In the entries below, find the line with "The width and height of the screenshot is (442, 356)." and the line with "Task: Enable Automatizador"; reproduce those two lines and all lines between them exactly, without pictures.

Provided data =>
Content starts
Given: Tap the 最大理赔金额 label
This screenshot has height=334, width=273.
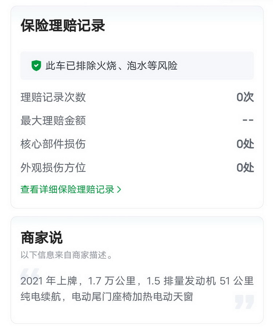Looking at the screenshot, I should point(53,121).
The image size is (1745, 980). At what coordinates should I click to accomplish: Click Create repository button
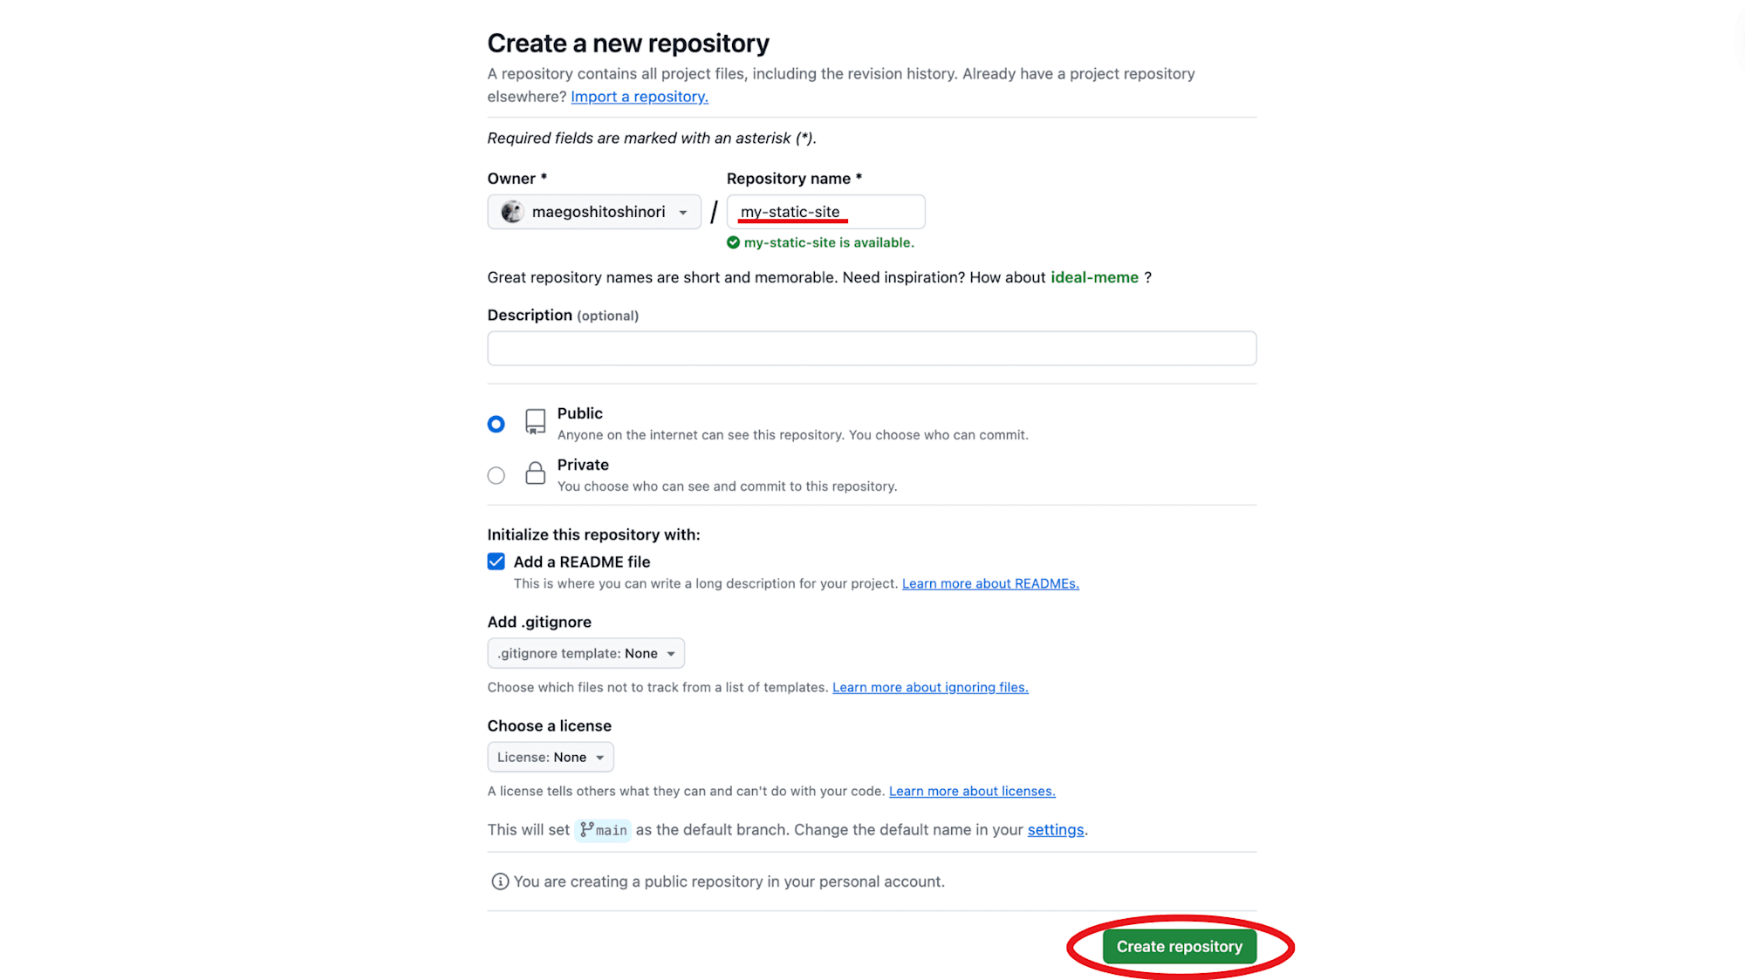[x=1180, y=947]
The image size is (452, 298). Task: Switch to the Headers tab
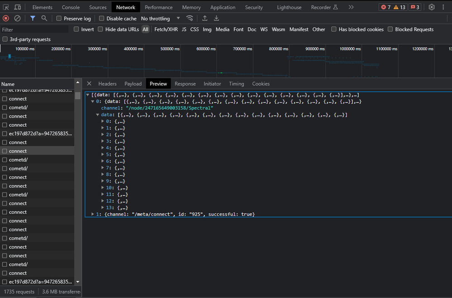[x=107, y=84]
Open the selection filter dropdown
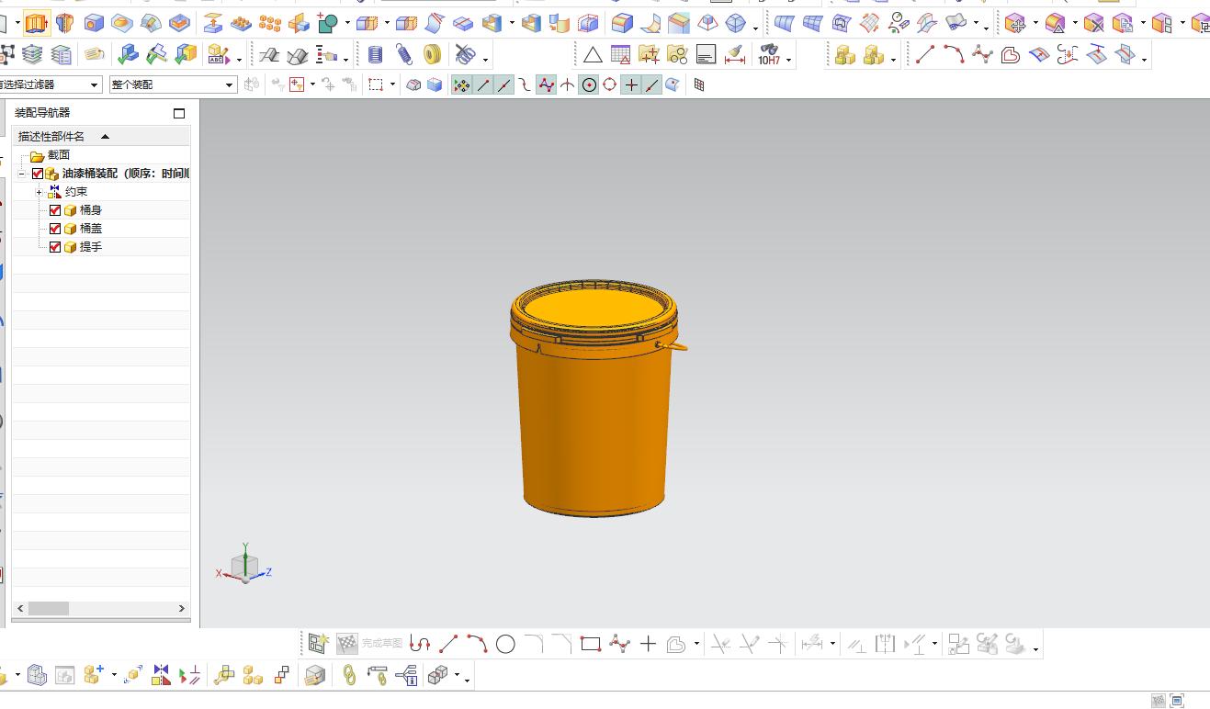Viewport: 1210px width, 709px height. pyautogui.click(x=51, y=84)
Content ends
Content starts
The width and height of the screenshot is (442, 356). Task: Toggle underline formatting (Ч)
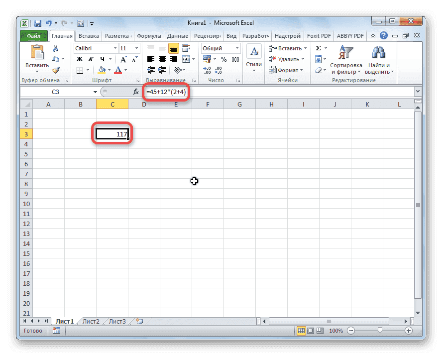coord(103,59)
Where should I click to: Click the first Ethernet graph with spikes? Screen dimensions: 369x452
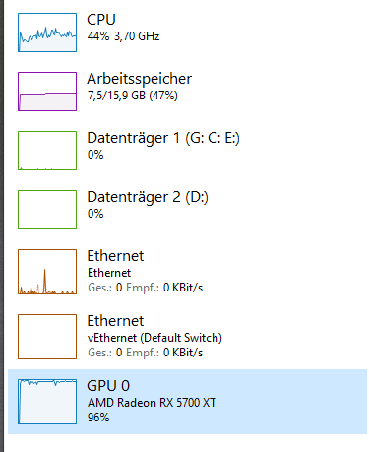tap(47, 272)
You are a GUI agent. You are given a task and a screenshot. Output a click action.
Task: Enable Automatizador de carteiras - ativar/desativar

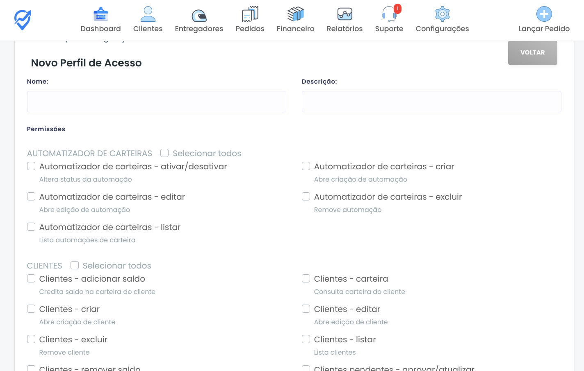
Content ends
Content starts
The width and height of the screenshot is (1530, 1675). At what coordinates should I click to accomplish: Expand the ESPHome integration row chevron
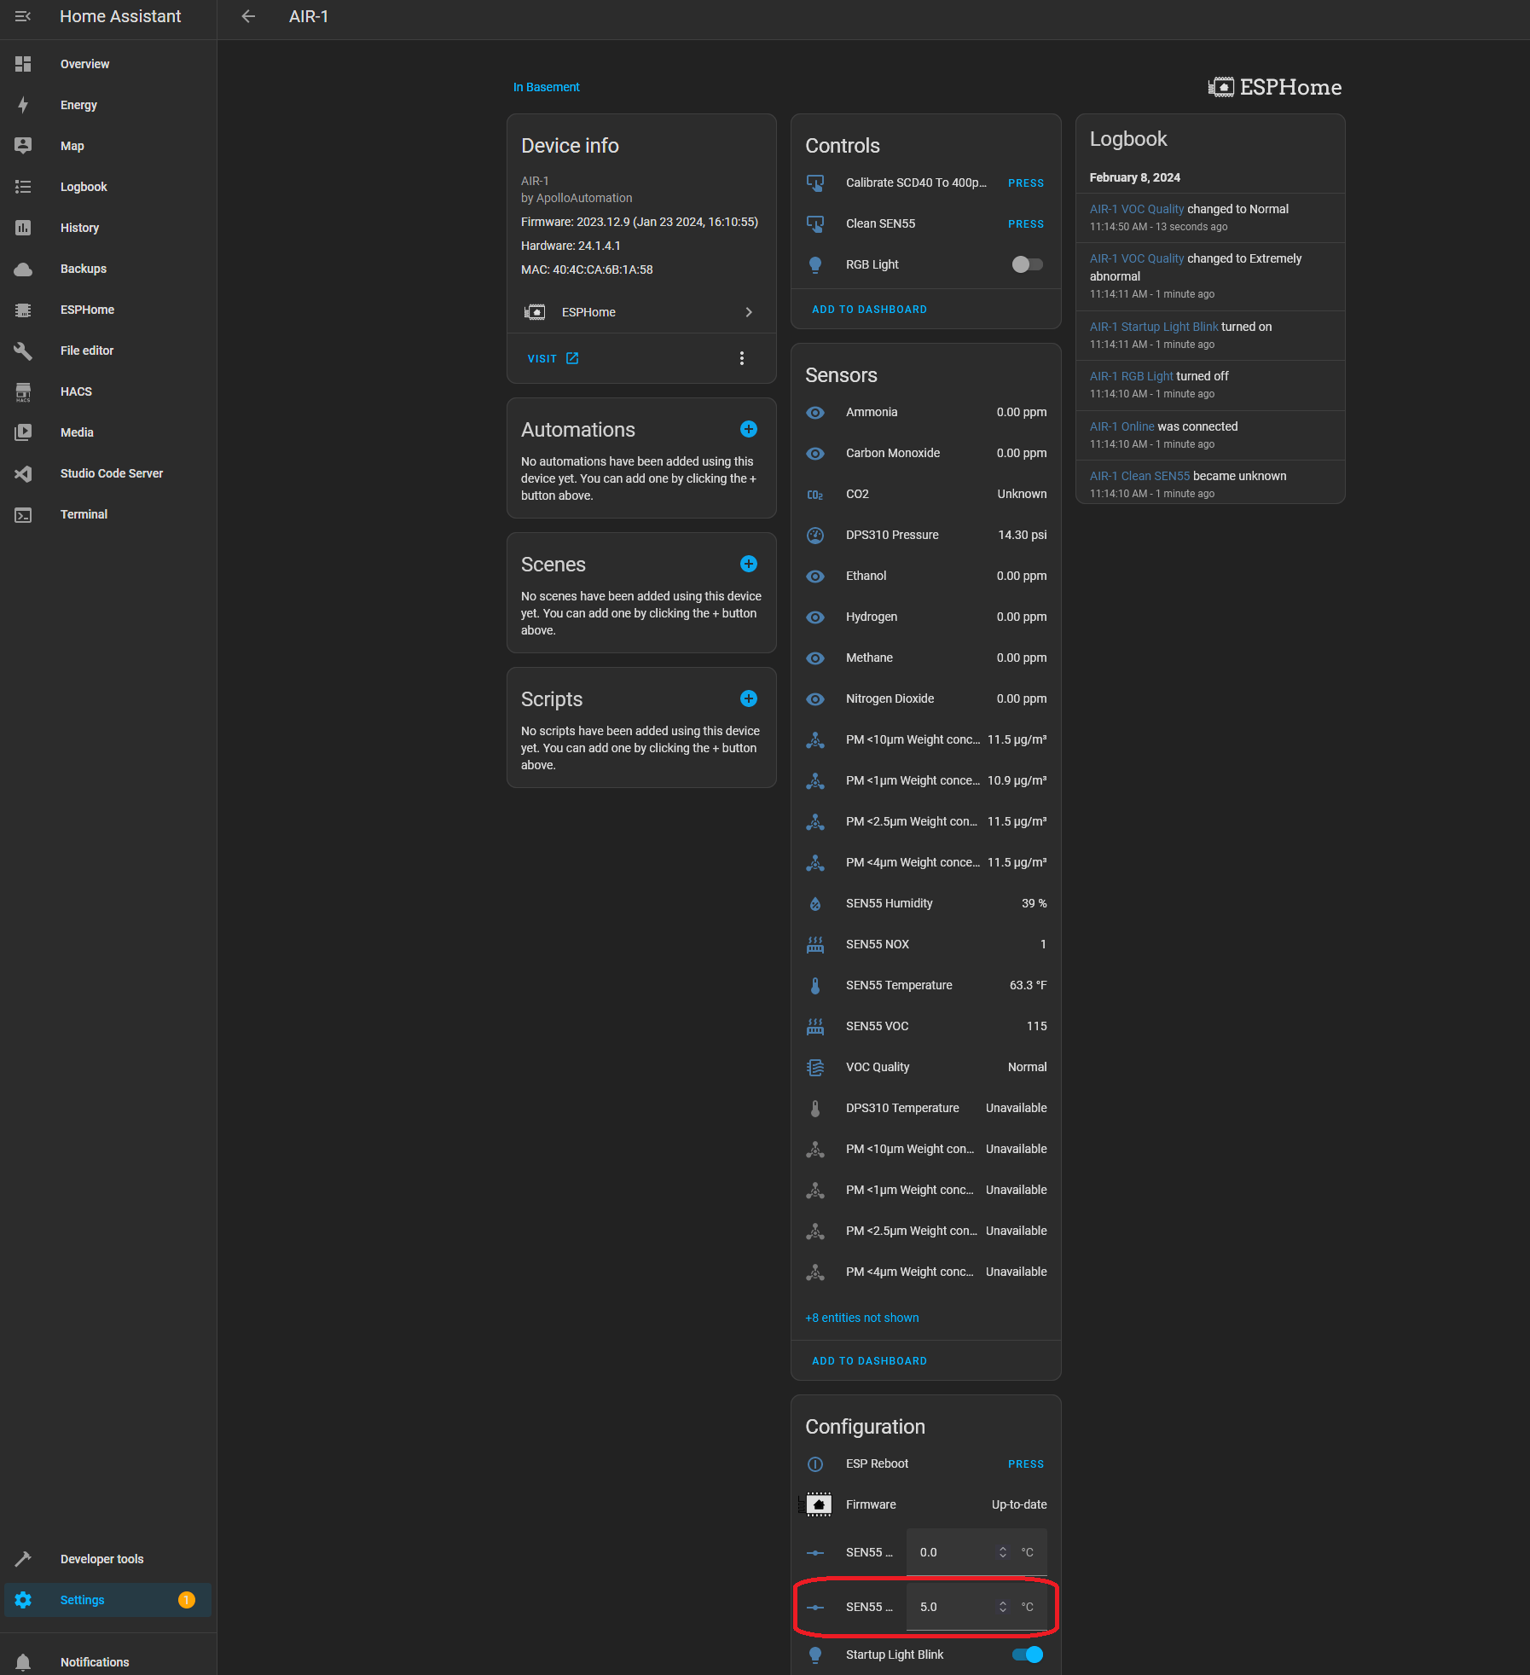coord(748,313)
Content ends
Exercise result =>
The width and height of the screenshot is (442, 356). Task: Toggle underline formatting (Ч)
coord(103,59)
Where should I click to: Click the first Ethernet graph with spikes? Screen dimensions: 369x452
tap(47, 272)
You are a GUI agent. You are given a task and a screenshot. Output a click action.
Task: Enable Automatizador de carteiras - ativar/desativar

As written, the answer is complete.